> **TASK ITEM**:
Every line in the data below that holds "address" should be found and copied.

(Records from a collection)
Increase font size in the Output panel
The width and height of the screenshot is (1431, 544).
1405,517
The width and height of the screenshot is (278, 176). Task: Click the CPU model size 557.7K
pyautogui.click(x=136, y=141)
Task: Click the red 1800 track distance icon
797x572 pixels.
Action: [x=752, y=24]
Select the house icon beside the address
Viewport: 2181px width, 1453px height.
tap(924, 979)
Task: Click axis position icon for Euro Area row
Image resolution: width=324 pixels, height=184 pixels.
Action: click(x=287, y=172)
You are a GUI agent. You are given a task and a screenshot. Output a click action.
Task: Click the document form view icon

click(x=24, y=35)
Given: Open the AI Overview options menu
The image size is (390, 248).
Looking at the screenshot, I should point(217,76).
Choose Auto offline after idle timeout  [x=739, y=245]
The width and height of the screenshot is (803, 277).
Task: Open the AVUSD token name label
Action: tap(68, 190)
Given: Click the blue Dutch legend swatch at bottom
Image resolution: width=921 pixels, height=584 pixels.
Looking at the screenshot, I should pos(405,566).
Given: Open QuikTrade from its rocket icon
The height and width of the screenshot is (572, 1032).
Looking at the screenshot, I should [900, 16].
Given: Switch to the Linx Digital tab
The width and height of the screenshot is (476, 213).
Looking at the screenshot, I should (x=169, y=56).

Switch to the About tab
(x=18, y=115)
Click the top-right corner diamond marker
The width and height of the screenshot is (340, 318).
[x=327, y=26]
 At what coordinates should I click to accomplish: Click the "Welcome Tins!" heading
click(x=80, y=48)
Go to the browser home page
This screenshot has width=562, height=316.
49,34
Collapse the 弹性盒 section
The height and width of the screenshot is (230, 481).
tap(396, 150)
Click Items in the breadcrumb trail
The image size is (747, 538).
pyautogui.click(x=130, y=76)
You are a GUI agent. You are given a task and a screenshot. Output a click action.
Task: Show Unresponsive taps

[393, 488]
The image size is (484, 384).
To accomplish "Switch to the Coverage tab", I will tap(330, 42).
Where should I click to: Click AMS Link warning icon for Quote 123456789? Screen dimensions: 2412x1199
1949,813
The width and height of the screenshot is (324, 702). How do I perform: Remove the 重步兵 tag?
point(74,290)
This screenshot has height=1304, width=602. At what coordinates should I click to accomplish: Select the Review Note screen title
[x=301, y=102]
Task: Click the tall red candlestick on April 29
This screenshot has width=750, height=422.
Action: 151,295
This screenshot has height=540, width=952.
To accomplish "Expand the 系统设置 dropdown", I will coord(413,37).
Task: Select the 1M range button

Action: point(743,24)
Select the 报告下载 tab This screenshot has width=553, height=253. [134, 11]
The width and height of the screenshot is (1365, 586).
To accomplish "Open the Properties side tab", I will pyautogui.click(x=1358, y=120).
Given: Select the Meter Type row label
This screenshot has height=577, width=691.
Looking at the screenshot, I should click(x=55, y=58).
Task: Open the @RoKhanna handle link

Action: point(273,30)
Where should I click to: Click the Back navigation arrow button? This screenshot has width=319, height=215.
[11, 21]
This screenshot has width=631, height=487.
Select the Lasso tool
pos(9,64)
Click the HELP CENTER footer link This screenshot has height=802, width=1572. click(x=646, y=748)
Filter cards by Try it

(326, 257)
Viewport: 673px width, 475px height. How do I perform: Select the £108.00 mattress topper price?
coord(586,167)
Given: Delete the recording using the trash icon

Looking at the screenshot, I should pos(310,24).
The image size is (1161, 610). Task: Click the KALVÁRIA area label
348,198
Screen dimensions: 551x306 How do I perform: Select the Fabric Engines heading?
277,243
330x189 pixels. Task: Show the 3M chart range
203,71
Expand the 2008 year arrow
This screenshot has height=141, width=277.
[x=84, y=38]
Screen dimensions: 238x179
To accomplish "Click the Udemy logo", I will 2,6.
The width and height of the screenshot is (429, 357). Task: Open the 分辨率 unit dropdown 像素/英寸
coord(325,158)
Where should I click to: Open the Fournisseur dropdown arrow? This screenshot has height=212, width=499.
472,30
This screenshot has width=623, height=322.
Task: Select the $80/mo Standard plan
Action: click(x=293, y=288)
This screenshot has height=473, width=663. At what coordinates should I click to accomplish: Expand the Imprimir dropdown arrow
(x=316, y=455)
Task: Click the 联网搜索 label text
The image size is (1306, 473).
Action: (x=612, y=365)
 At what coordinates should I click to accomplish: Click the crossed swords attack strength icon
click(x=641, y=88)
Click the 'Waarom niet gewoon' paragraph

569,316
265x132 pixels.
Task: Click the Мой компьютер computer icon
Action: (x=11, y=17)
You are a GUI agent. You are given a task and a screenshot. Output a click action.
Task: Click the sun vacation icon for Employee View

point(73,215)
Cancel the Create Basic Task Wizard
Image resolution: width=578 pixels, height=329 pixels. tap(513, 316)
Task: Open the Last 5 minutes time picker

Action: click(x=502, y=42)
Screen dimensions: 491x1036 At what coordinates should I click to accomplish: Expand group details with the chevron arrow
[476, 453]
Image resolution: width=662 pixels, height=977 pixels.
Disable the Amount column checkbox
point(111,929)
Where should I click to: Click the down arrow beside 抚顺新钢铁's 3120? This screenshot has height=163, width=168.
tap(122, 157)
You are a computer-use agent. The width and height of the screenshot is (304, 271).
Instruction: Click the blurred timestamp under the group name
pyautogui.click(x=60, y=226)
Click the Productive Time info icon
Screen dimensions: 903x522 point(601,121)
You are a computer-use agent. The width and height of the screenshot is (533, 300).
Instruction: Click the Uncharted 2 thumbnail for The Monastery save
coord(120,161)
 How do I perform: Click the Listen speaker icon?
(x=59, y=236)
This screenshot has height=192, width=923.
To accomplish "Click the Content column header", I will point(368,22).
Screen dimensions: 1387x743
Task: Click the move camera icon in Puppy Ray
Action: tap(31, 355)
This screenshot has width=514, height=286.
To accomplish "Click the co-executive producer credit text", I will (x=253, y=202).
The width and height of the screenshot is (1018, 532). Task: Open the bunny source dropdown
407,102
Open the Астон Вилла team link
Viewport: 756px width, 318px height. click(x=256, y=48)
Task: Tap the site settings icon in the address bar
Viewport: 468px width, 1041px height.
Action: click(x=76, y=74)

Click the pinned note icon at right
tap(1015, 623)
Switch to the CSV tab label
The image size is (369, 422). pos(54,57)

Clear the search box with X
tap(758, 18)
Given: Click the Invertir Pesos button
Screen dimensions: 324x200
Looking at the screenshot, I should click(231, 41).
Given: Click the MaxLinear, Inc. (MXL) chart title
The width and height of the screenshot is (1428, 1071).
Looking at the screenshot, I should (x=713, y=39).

> **FINAL ANSWER**:
Select the house icon beside the address
Task: Tap the site settings icon in the address bar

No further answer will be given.